Under the mandate of the law and in harmony with the policies of managed-money exponents it was pointed out in 1950 that socially devised central banks of a quasi-public nature were now required to re-enforce the nation’s private banking structure. Modifications of the Federal Reserve Act of 1913, many of which were made after 1930, were stated to have worked toward this end. It was further held that under this new banking structure the efficient performance of banking functions has provided just the right amount of credit expansion. It was also contended that enough credit expansion meant not so much as to foster inflation and not so little as to induce deflation. The Federally controlled central bank was portrayed as the correct arbitrary instrument for arbitrary control to maintain just the right amount of money and credit for a sound, progressive economy. Mention was omitted of the influences of Federal lending agencies upon the nation’s credit.

Inflation.

The policy of debt management and operation of Federal gratuities, since the end of World War II hostilities, had extended their influence into stimulating the nation’s inflationary forces to such a degree that most existing or operating managed controls failed to function. The extra stimulus given to panic buying and hysterical hoarding which resulted from the Korean crisis of mid-1950, confused most issues of control and balance advocated by the many appointed government managers of credit. Inflationary forces swept the national economy in late 1950 and economic fire fighters appeared in many places.

Credit Control.

On Aug. 18, 1950, the Board of Governors of the Federal Reserve System and the Federal Open Market Committee published a policy statement. In it they proposed an increase in discount rates, the restraint of bank credit, increased taxation and the principle that all citizens must voluntarily stop inflation of their own will.
In a manner similar to that followed by the public, which under the pressure of inflationary fears had run to buy and hoard, the members of Congress rushed to turn out emergency legislation as a corrective measure.
The Defense Production Act of Sept. 8, 1950, was created to bring about a stable economy. Emergency provisions were to be set up and administered by Federal appointees. This act endeavored to establish priorities and allocations for facilities and materials, provide financial assistance and expand productive capacity, stabilize wages and prices, settle labor disputes, control credit, and in general place the nation as a whole in an economic strait jacket. Meanwhile the Government itself continued to increase Federal debt, loans, and expenses, which furthered inflation through the operations of its various agencies, corporations, and bureaus. It also continued arbitrary price supports and subsidies.
The new Federal contracts necessary for the military expansion usually amounted to large sums of money. The Labor Department exercised its authority over these contracts by injecting a clause which fixed the minimum wages to be paid in such production at the level it designated. At the same time both the military men and Congress became astounded at the 1950 increased costs of materials and equipment. These expenditures for the fiscal years 1949 and 1950 had been over $12,000,000,000 for each year, while the 1951 estimates had become astronomical in size.
In the meantime the Federal Reserve Banks of the nation still had to accept Federal bonds at par, and interest rates remained pegged near 2 per cent.
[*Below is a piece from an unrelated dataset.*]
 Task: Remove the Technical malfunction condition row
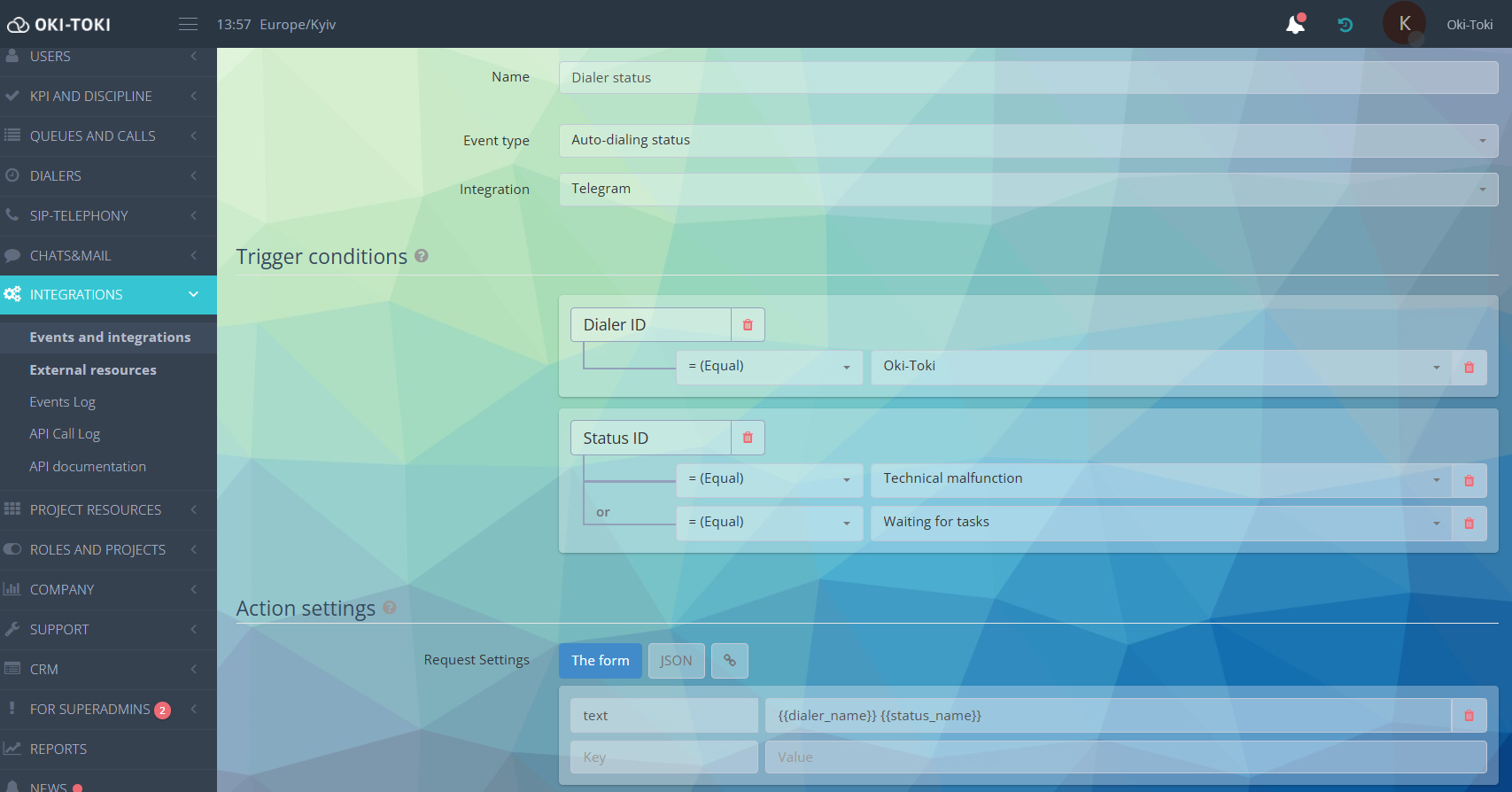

Under these general conditions the Defense Production Act was devised to control the economy and stop inflation.
Executive Order No. 10,161, issued by the President of the United States on Sept. 9, 1950, definitely assigned these legislated controls by delegating their administration to the various governmental departments and agencies. In mid-December Charles E. Wilson, head of the General Electric Corporation, was selected to act as head of the production-control program second only to the President of the United States.
The Federal Reserve Board of Governors and the banking system in general were fitted into the plan by Regulation V, on loan guarantees for defense production; Regulation W, on consumer credit; and Regulation X, on residential real-estate credit. These regulations are discussed in more detail at the end of this article. Thomas B. McCabe, Chairman of the Board of Governors of the Federal Reserve System, in an address before the National Association of Supervisors of State Banks on Sept. 21, 1950, at Boston, emphasized the stressed items relative to banking controls, that regulations of consumer credit, real-estate credit, and others were selective controls which applied in general to specific areas of credit. He admitted that they were important but emphasized that they would not perform miracles. Greater importance was placed by Mr. McCabe upon the monetary and fiscal policy followed by all banking institutions and the extent to which they were effective. This, combined with the support they should receive from Federal and state agencies and supervisory authorities, would reach into areas outside that covered by the legislated controls. This view was amplified and reasserted in an address before the Committee for Economic Development on November 15, at New York. Again in December, at a conference of the American Bankers Association in Chicago this viewpoint was reiterated, but Mr. James E. Shelton, President of the Security First National Bank of Los Angeles also pointed out to the conference that inflation was the direct product of the Federal Government, started in the thirties and fostered by Federal agencies and policies. An attempt to shift the blame to the banks was not received sympathetically.

Deficit Financing.

Banking throughout the nation in 1950 had participated in financing increased consumer credit, easy (guaranteed) housing credit, new issues of both Federal and state credit, and extensive increased fixed loans to agriculture and business. Where such credit was restrained, complaints by business to Congress brought threats of a new Federal lending agency. Paucity of civilian supplies during the World War II period, and pent up individual demands backed by large supplies of cheap money, now released buying pressures upon the newly produced available supplies. This, combined with personal savings and business reserves that were inadequate to meet these new expenditures, resulted in more 1950 debt or deficit spending by business, Federal, state and local governments, private citizens, and foreigners. Over-all demands for bank credit in 1950 were heavy, and Government securities used as provided for by law acted as one of the important facilitating vehicles. The 1950 conflict of opinion on policy in banking and finance, which concerned the interest rates advocated by the Treasury Department in contrast to money rates advocated by the Federal Reserve Board, terminated late in the year with increased rates. The Federal Reserve System’s point of view had prevailed at least temporarily.
While matters of policy relative to inflation had been viewed with varying attitudes from different positions in both public and private financial circles, Federal corporations and credit agencies had increased their easy money loans in 1950 with funds procured from the U.S. Treasury, which was also very much in debt. These loans amounted to about $12,733,000,000 at the end of 1949 and about $13,350,000,000 by the end of the first quarter of 1950. Federal budget expenditures reported had continued for the first half of 1950 at a rate which varied between $2,496,000,000 and $4,296,000,000 per month. The nation’s banks continued to hold about $84,000,000,000 in Federal securities, and yields on taxable Treasury bonds were held at about 2.34 per cent. Total money in circulation, which was backed basically by Federal debt, had increased slightly from about $26,941,000,000 in January to about $27,156,000,000 by June, while deposit currency (demand deposits) had indicated an increasing trend when they exceeded $96,000,000,000.

Venture Capital.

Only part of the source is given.